Since its inception, the payments journey has been marked by technology migrations flowing back and forth across geographic regions. As early deployers of EMV cards, Europeans modeled the way for adoption of highly secure chip-and-PIN and contactless digital payments well before the United States began migrating from mag stripe to EMV and contactless payment schemes. Europe’s example helped U.S. payments industry stakeholders avoid pitfalls in EMV migration and hasten their participation in an increasingly global, interoperable commerce ecosystem.

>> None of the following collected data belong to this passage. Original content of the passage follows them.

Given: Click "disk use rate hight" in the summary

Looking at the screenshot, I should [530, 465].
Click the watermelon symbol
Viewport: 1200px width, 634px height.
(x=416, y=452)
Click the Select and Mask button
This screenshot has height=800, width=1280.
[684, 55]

As attention turns to making payments more agile, transparent and frictionless, U.S. financial institutions are once again taking a cue from European counterparts as they navigate changing regulatory currents. This article shares insights from industry leaders on how banking trends that originated in Europe may impact U.S. financial services and possibly challenge deeply held assumptions about currencies and banking.
Global banking’s mosaic
In August 2020, Peter Gordon, head of enterprise money movement at U.S. Bank, led a Zelle workshop at the MPC Digital Commerce conference. As he introduced Zelle, he characterized the growing network of bank and credit unions as a commercially driven approach to peer-to-peer payments (P2P), bill payments and bank-to-bank accounts.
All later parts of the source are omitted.